Julianas Worte stammen aus einer dunklen Zeit. Als sie geboren wurde, herrschte der Hundertjährige Krieg. Als sie starb, war dieser Krieg noch nicht zu Ende. Aber nicht nur dies. Als Juliana aufwuchs, im 14. Jahrhundert, starb mehr als die Hälfte der Bevölkerung ihrer Stadt an der Pest. Sie selbst durchlitt eine schwere Krankheit und bereitete sich aufs Sterben vor, mitten im Grübeln über das Böse in der Welt. Da fiel ihr dieser Satz zu. Alles wird gut sein. Für Juliana kam dieser Satz nicht aus ihr selbst, sondern Christus sprach ihr diesen Satz zu. So erlebte sie es. Natürlich kann man das heute psychologisch erklären und sagen, das war eine Projektion ihrer Wünsche. Doch sie hätte darauf bestanden: Es ist Christus, der uns diese Worte sagt.

In den 1970er Jahren wurden Julianas Schriften wiederentdeckt, seitdem werden sie gern zitiert. Von Poeten und Poetinnen oder auch von Theologinnen wie Reinhild Traitler. Und für viele wurden die Worte eine Quelle der Kraft, die Mut macht zum Handeln. Reinhild Traitler ist im Herbst gestorben. Im November war die Trauerfeier.

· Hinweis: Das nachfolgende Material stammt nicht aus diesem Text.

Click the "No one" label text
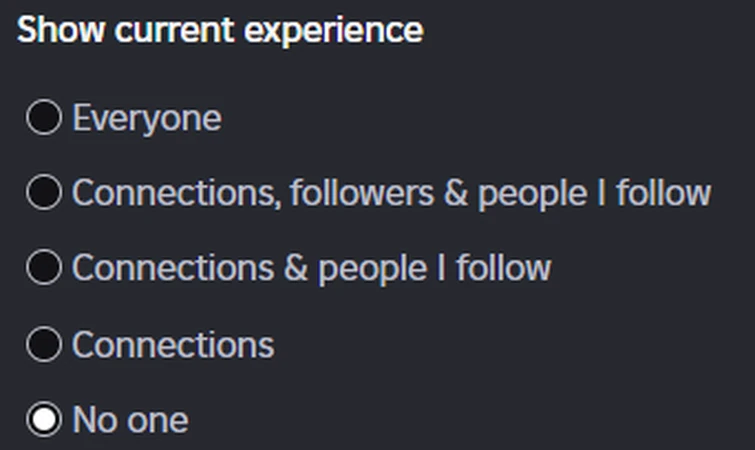 click(x=130, y=419)
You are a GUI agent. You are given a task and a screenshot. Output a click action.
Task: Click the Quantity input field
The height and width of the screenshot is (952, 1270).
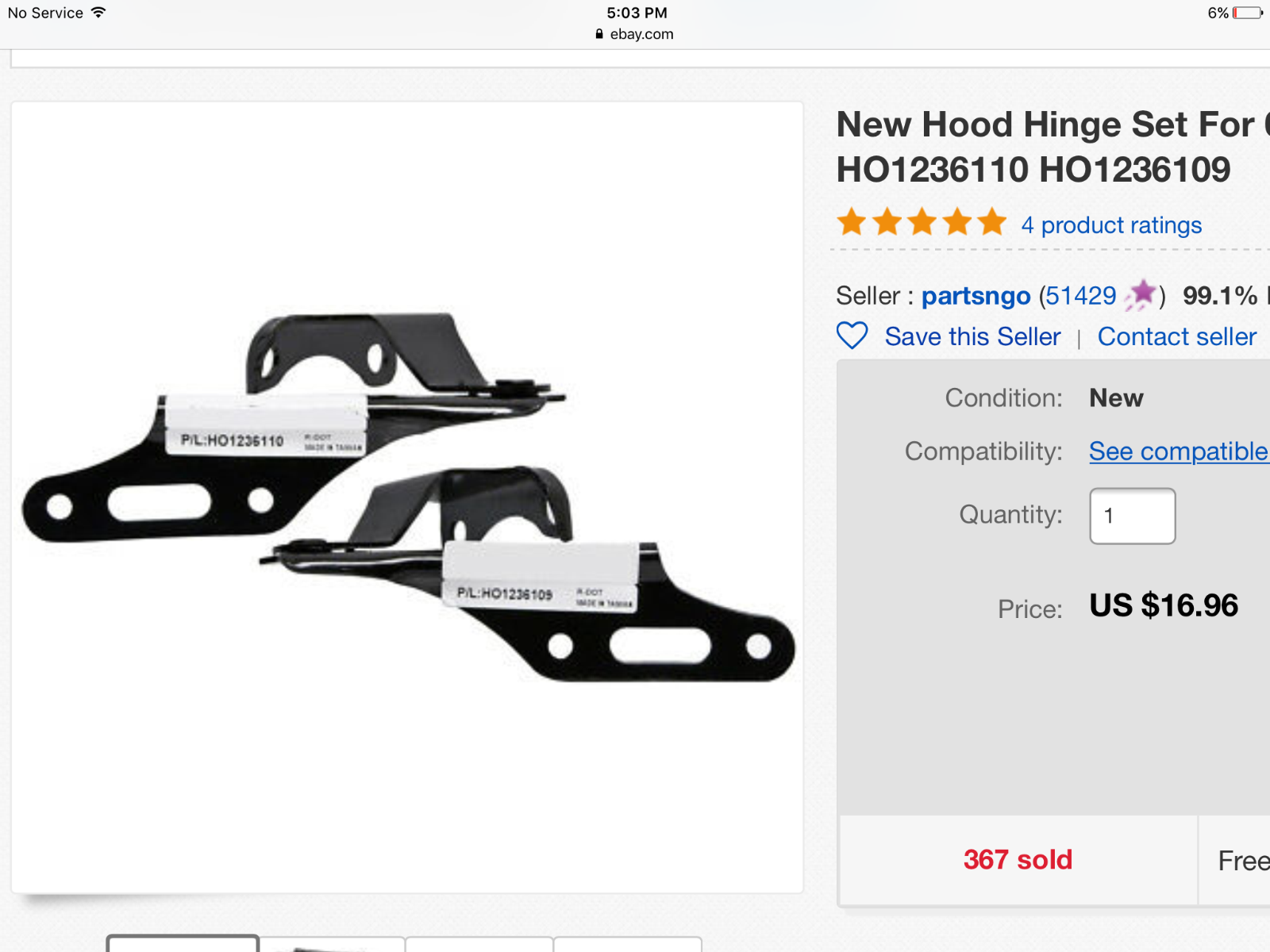1133,516
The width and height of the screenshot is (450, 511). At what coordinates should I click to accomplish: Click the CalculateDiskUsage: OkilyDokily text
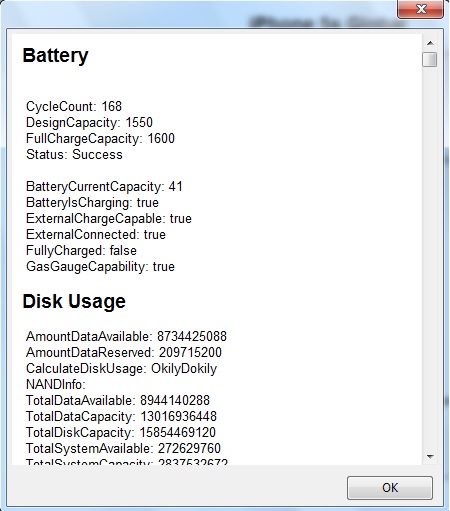tap(122, 368)
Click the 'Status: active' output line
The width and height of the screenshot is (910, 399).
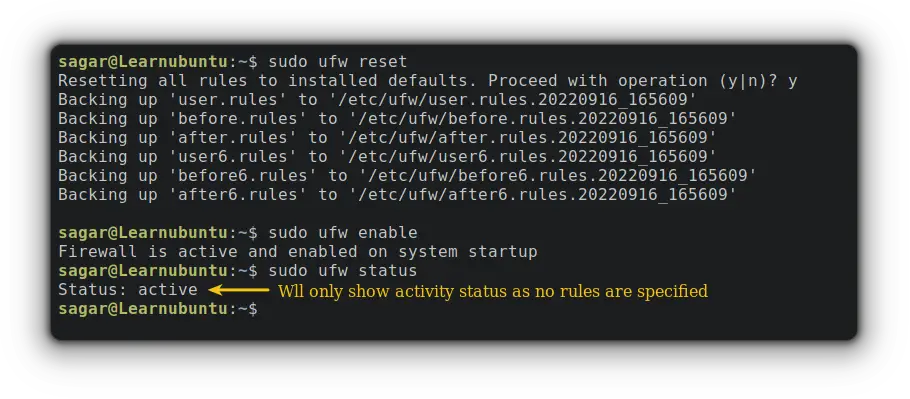click(x=128, y=290)
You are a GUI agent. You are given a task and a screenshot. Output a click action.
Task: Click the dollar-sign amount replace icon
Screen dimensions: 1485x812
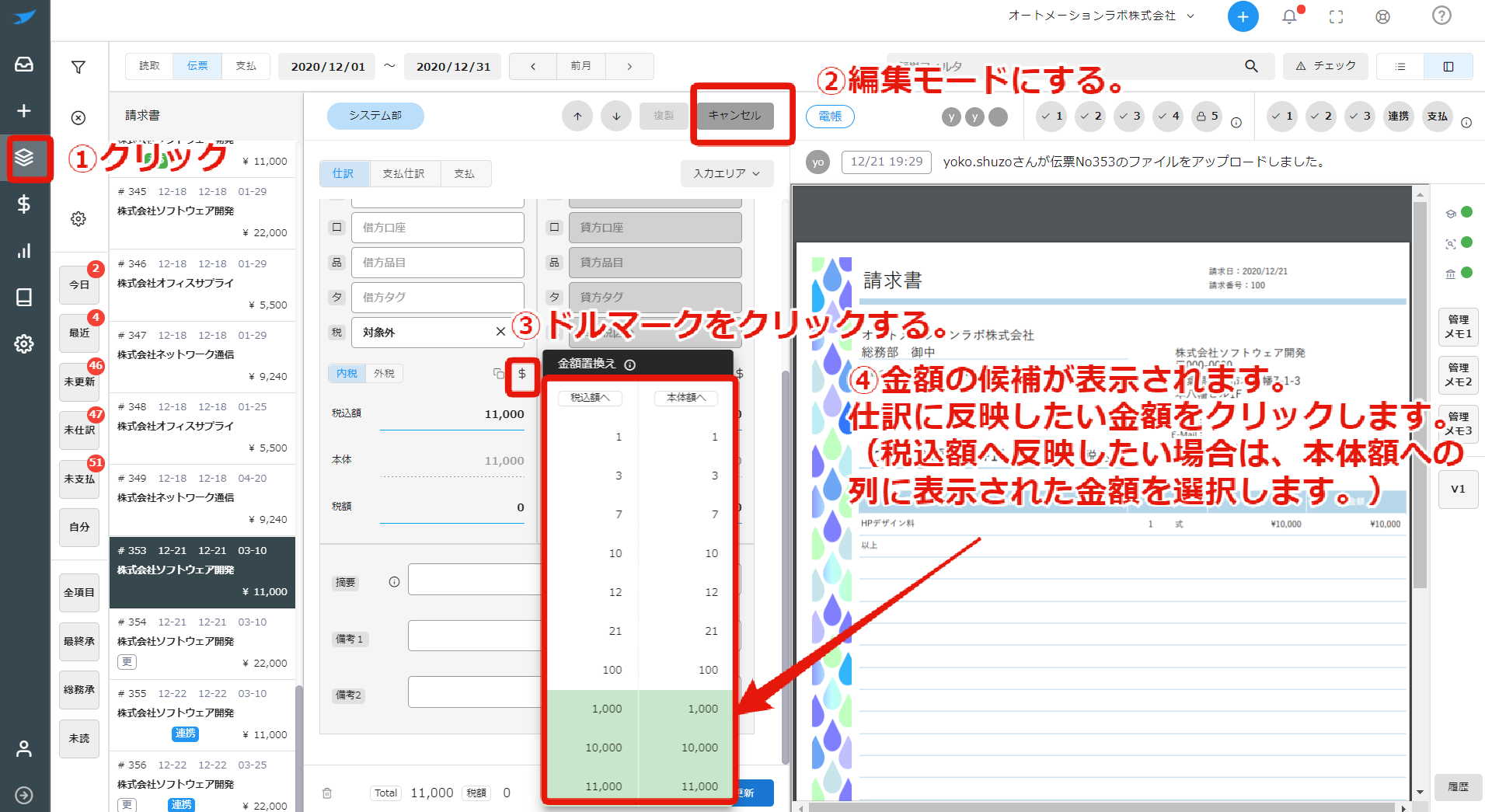pyautogui.click(x=522, y=374)
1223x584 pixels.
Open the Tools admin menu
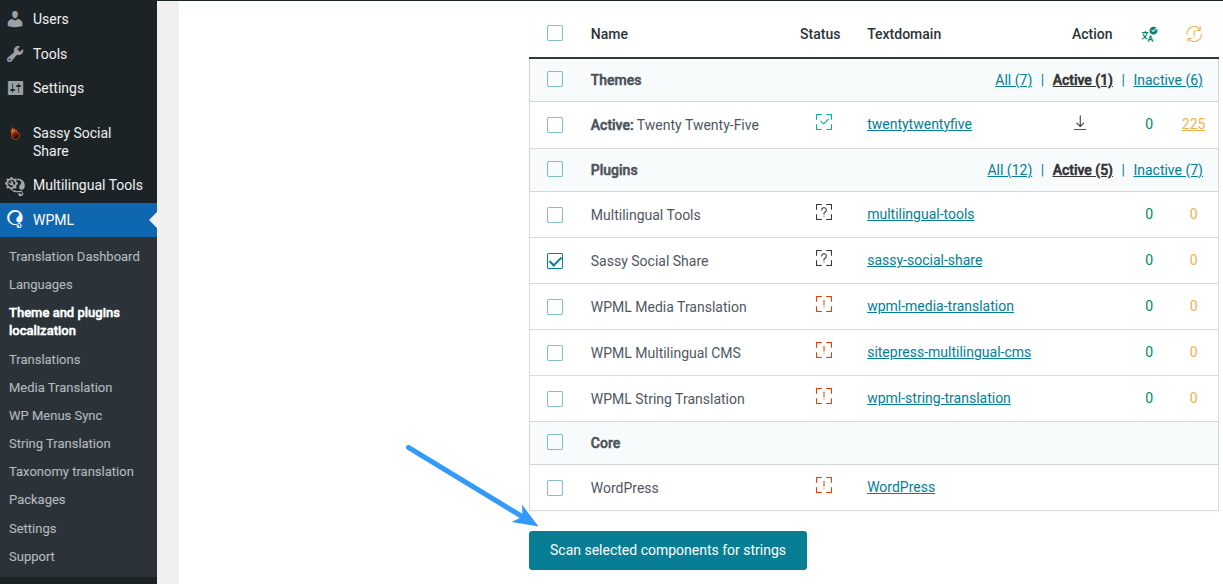click(x=50, y=54)
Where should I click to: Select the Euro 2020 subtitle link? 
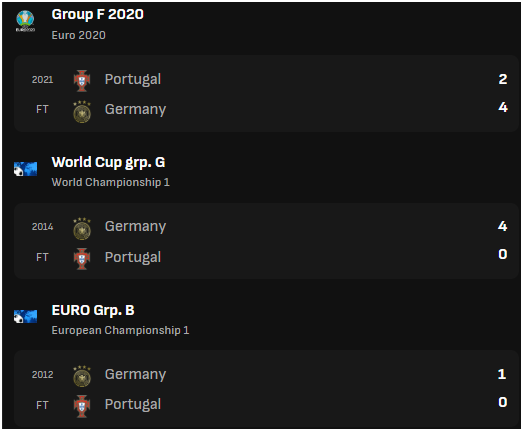[78, 35]
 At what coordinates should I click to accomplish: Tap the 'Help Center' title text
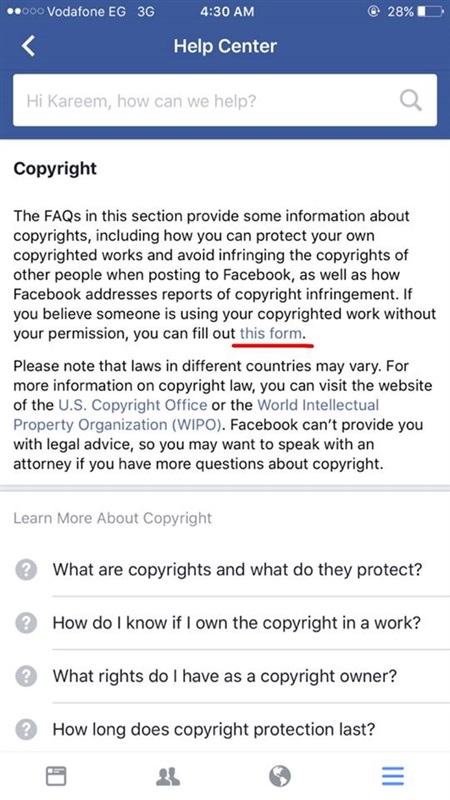[x=225, y=46]
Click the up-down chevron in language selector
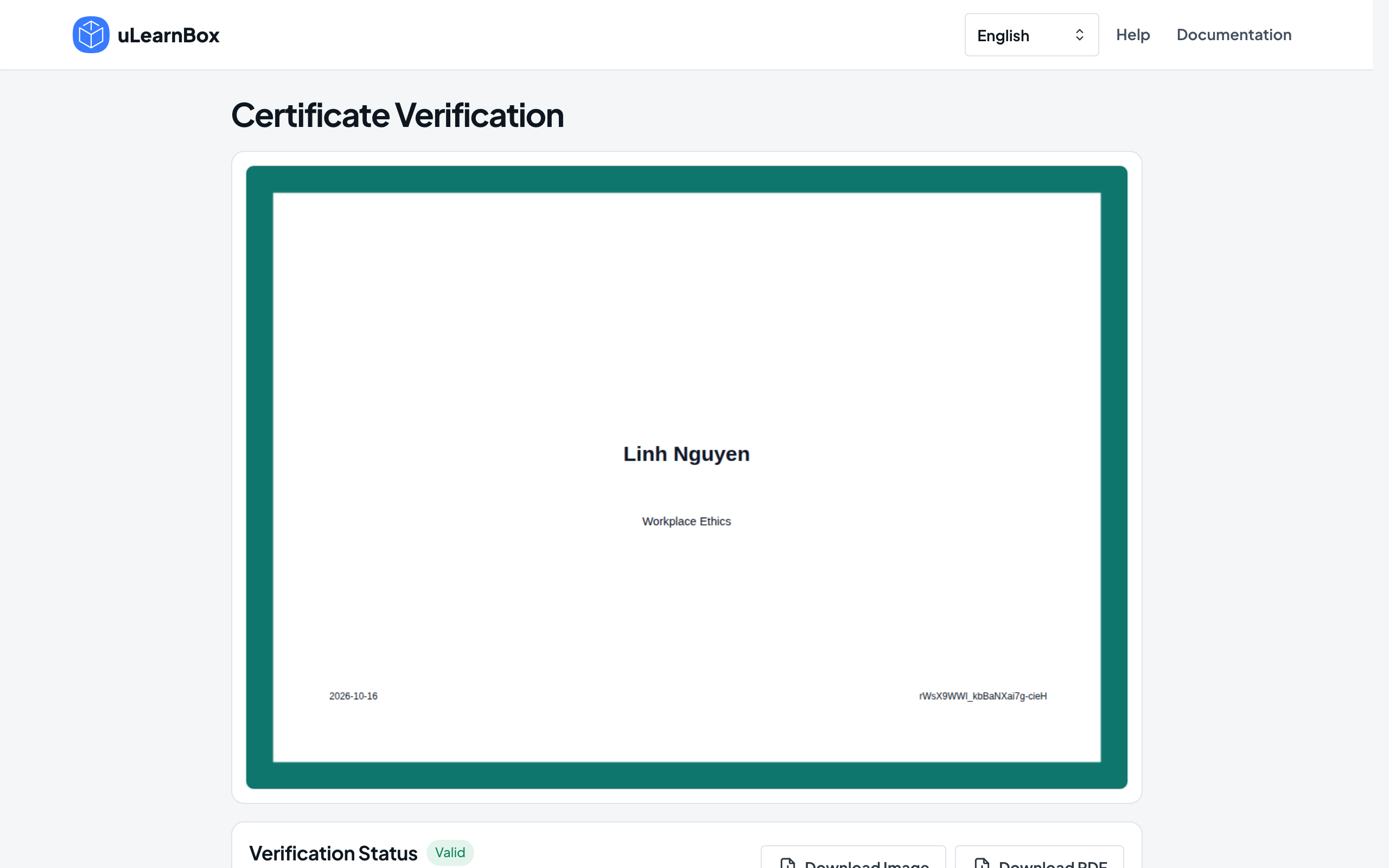The height and width of the screenshot is (868, 1389). click(1079, 35)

Und diesmal war es ihr Sohn, der in einer Zürcher Stadtkirche die Worte von Juliana von Norwich im Gedenken an seine Mutter wiederholte. «All shall be well…»

Die Leute waren von nah und fern zur Trauerfeier gekommen und hörten diese Worte. Es war wie ein grosses Aufatmen, ein Seufzen, das durch die Kirche ging. So hab ich es empfunden. Und in diesem Seufzen hörte ich die Stimmen der Menschen, die vor uns da waren und für die dieser Satz einmal wichtig war– sei es unsere verstorbene Kollegin oder ein Freund oder unsere Mutter oder Juliana von Norwich oder auch Christus selbst.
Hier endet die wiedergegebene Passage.